Fragment do przeczytania:

Rodzina Magdaleny Żuk zbulwersowana. Prokuratura tłumaczy swoją decyzję. Chodzi o dwie kluczowe sprawy

2025-06-30 14:28

Rodzina Magdaleny Żuk - Polki, która zmarła w niewyjaśnionych okolicznościach w Egipcie - nie zgadza się z decyzją prokuratury o zawieszeniu śledztwa w tej sprawie. Śledczy z Jeleniej Góry tłumaczą, że nie mieli innego wyjścia, bo nadal nie otrzymali od swoich egipskich odpowiedników m.in. dodatkowych informacji dotyczących wyników badań toksykologicznych i chemicznych 27-letniej kobiety.

Opis zadania:
Dopisz dalszy ciąg artykułu o śledztwie w sprawie śmierci Magdaleny Żuk, zaczynając tuż po jego ostatnim zdaniu. Wiersze zamieszczone dalej to odrębny materiał, niezwiązany z artykułem.

Podane dane:
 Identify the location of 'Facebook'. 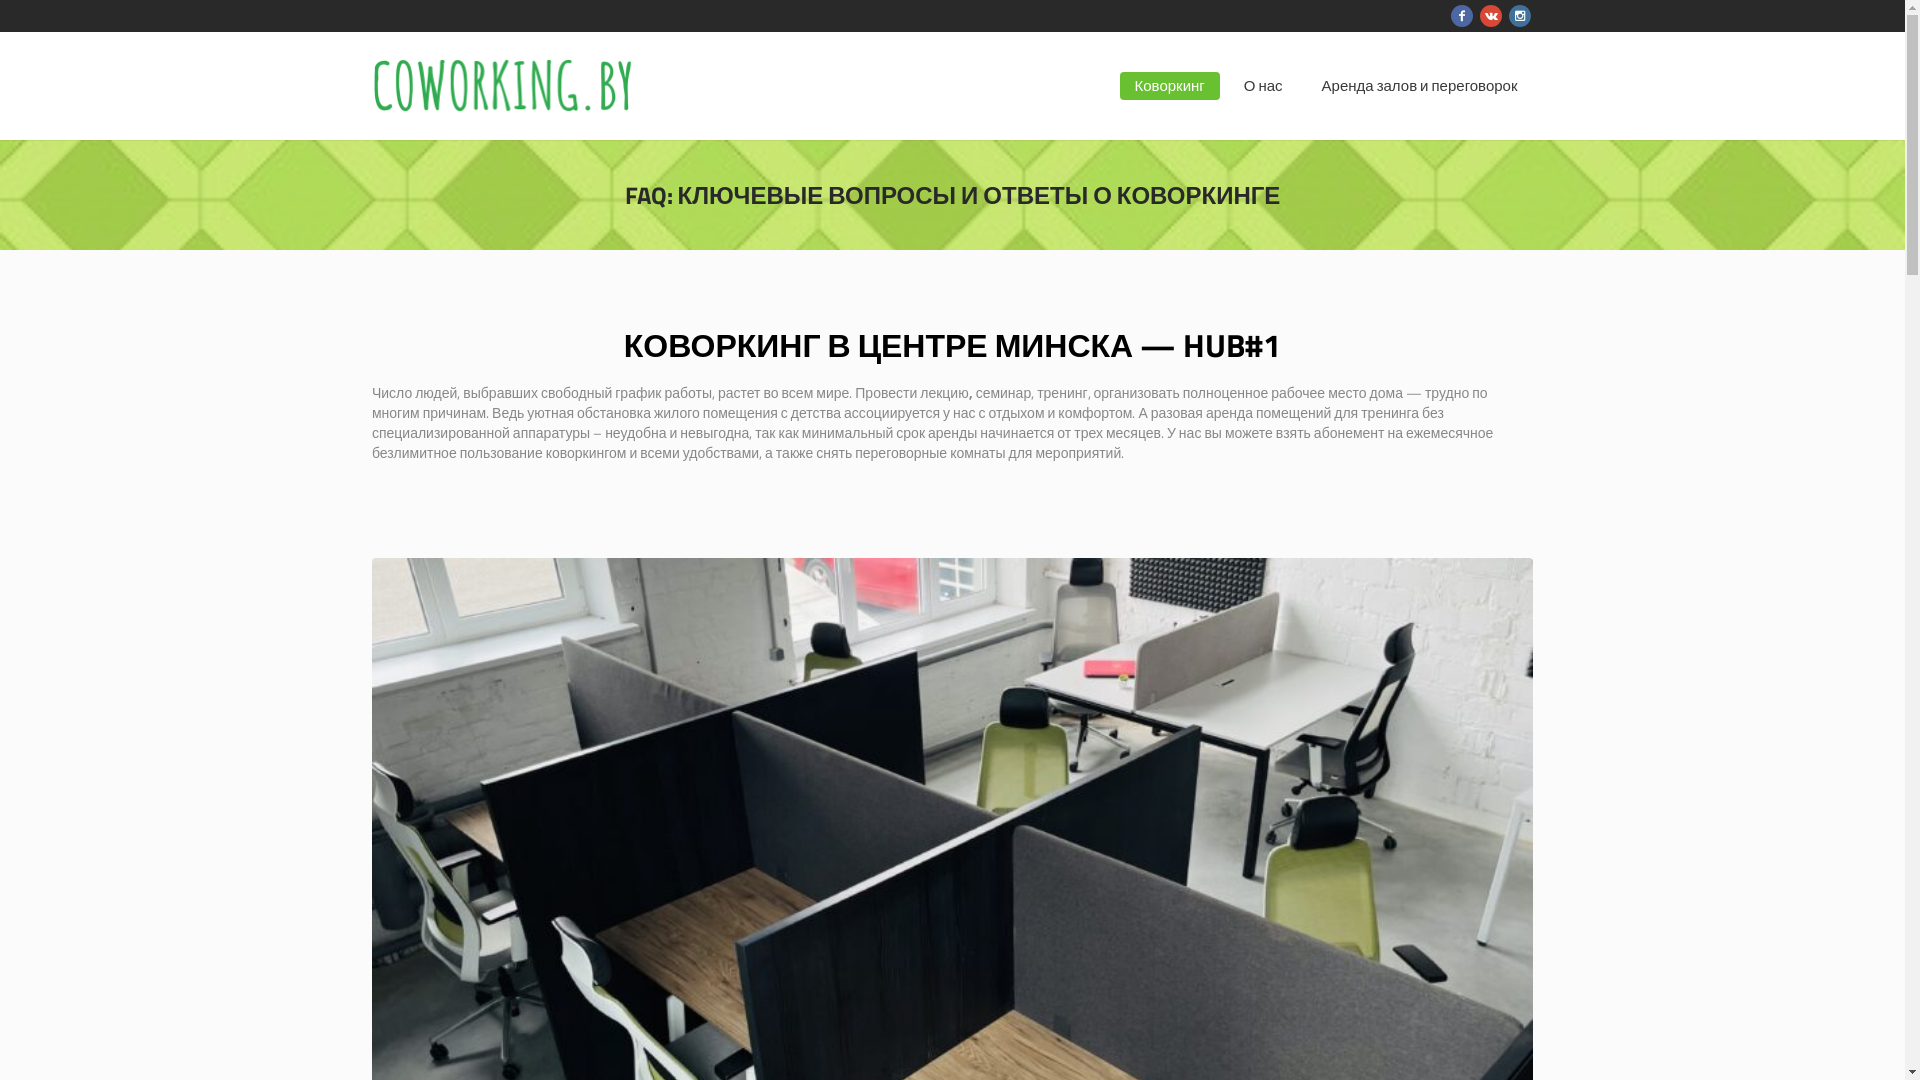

Wynik ćwiczenia:
Jelenia Góra. Śledztwo ws. śmierci Magdaleny Żuk zawieszone. Prokuratura tłumaczy

W tym roku minęło 8 lat od śmierci Magdaleny Żuk w Egipcie, ale śledztwo w tej sprawie nadal nie zostało zakończone. Co więcej, Prokuratura Okręgowa w Jelenie Górze poinformowała teraz o zawieszeniu postępowania. Polscy śledczy złożyli za pośrednictwem Prokuratury Krajowej kilkanaście wniosków o międzynarodową pomoc prawną, ale nadal nie otrzymali wszystkich materiałów, które są niezbędne do zakończenia czynności i ewentualnego przedstawienia komukolwiek zarzutów.

- Chodzi o dodatkowe informacje od biegłych z zakresu badań toksykologicznych i chemicznych. Nadal czekamy również na przesłuchanie jednego z obywateli Egiptu, jednego ze świadków zdarzenia - powiedziała "Super Expressowi" Ewa Węglarowicz-Makowska, rzeczniczka Prokuratury Okręgowej w Jeleniej Górze.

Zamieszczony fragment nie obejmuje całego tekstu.